Lifting my head, I saw him grab a dry blanket and turn back to me. He gestured for me to stand. I obeyed, grateful for a few more seconds of someone acting like I meant something, even though it was a stranger helping another stranger as part of his work.

Looking away, he held the blanket up and shielded my body from everyone's gaze as I unraveled the wet sheet from my naked lower half, my efforts clumsy as I kept a tight hold on the photo. As soon as the sheet hit the ground, he wrapped the blanket around me.

Brain fuzzy, my body still shaking, I wanted to curl up against the man. He was so damn big in his gear and I felt fragile as hell and in dire need of a hug. I gladly would have pushed my pride to the side and asked for one but some middle-aged bureaucrat with a clipboard was yammering in my ear and pulling me reluctantly back toward a reality in which all I could hope for from the firefighter was my sorry-assed life and a blanket.

I had no money, no ID, nowhere to go and no one to call.

"Miss, I asked if you could give me your name?"
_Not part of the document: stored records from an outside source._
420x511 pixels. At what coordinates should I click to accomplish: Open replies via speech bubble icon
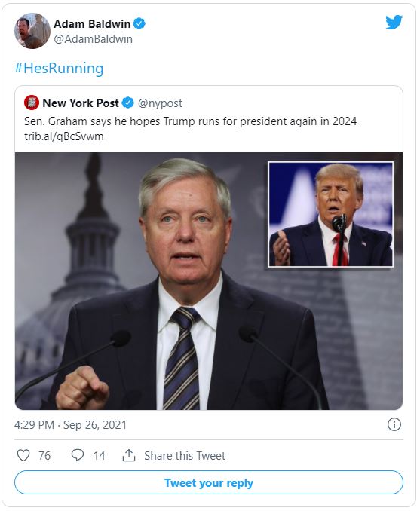point(77,455)
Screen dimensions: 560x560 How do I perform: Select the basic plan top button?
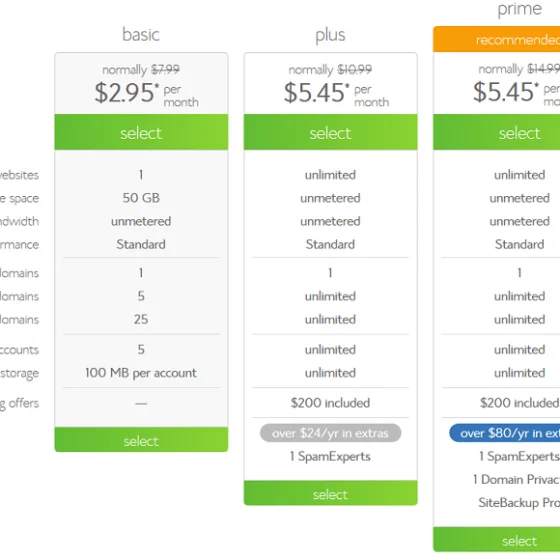(x=141, y=132)
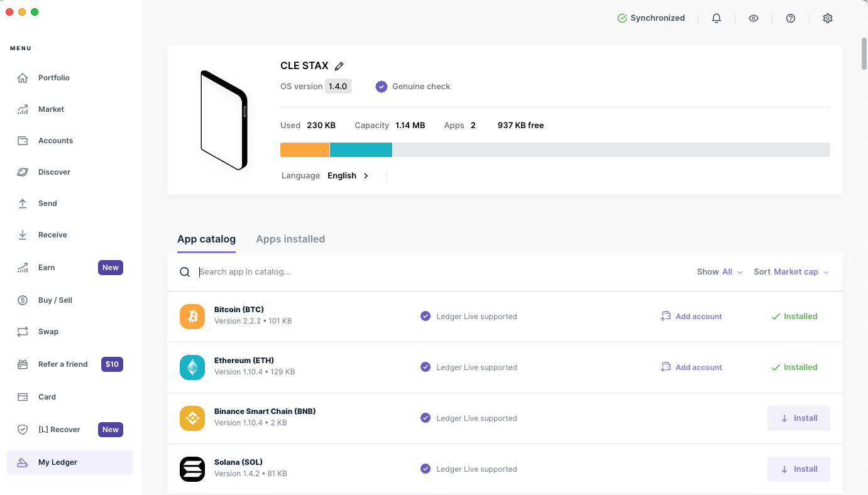The width and height of the screenshot is (868, 495).
Task: Click the pencil icon to rename CLE STAX
Action: [339, 66]
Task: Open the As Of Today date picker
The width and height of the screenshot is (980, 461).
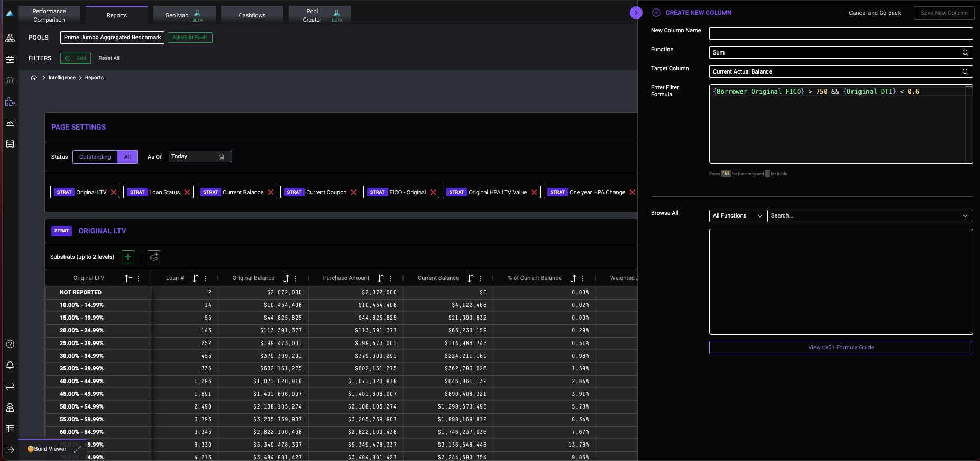Action: (200, 157)
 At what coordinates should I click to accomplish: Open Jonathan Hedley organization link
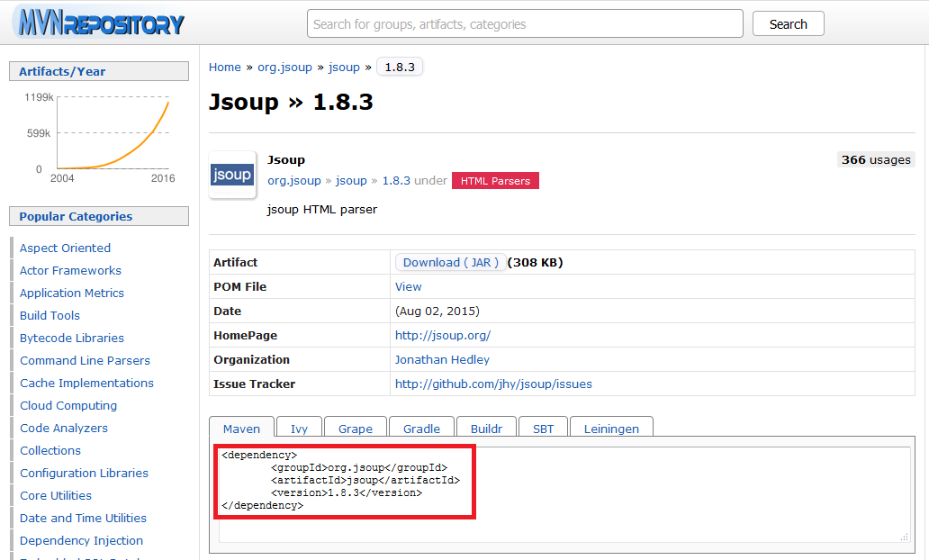(x=442, y=360)
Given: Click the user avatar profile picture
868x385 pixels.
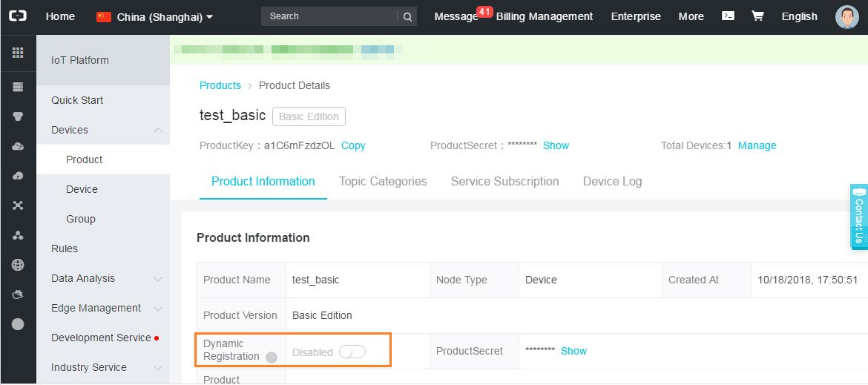Looking at the screenshot, I should 846,16.
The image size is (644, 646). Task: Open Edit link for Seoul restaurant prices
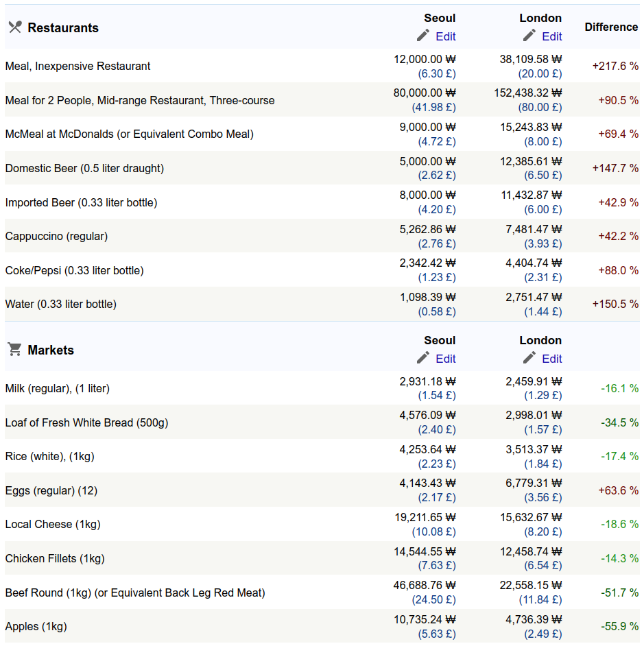pos(445,36)
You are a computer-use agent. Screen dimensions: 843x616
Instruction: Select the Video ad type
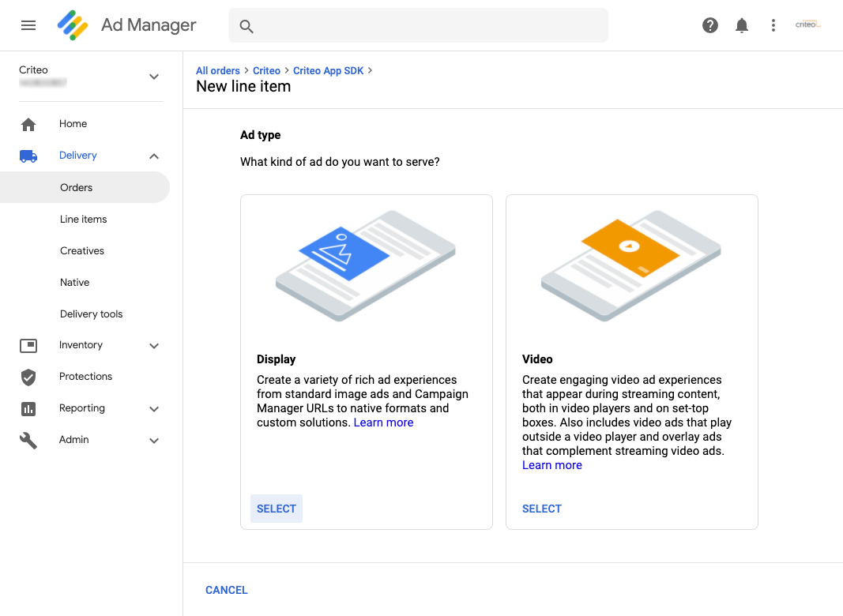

Feeling like a deer caught in a train's headlights, I blinked at Mr. Clipboard. I had the sense that I had already answered some of his questions, but I couldn't remember doing so. More of Michael's training came back to me, leading me to realize that I was in shock from the trauma.

"Miss, if you give me your name, I can get you on the shelter's list, get you somewhere to sleep tonight."

My name?

I shook my head, searching for an answer. All the years I had lived in Hagersburg as Eden Burke had been a farce. My mother wouldn't disclose my birth father's identity, making it impossible for Michael to officially adopt me. Dr. Miller hadn't even considered giving me his last name. All I had was my mother's maiden name, my legal name according to my birth certificate.

"Eden Abbey," I answered.

The man who had saved me from the burning building made a noise that sounded like someone had just tackled him. I gave a side glance. He had removed his mask. Smoke smeared his face and all I could see for sure were a pair of dark blue eyes, their gaze incredibly intense as they stared back at me.

Unnerved and knowing there was a high chance I had met the man at least once through Michael's job, I redirected my attention to Mr. Clipboard. I didn't want anyone in Hagersburg to know I was in town. If word got out, the hateful people I had left behind would make my life that much bleaker.

"The shelter would be great," I answered. "At least I guess it would be. I really don't have anywhere else to go."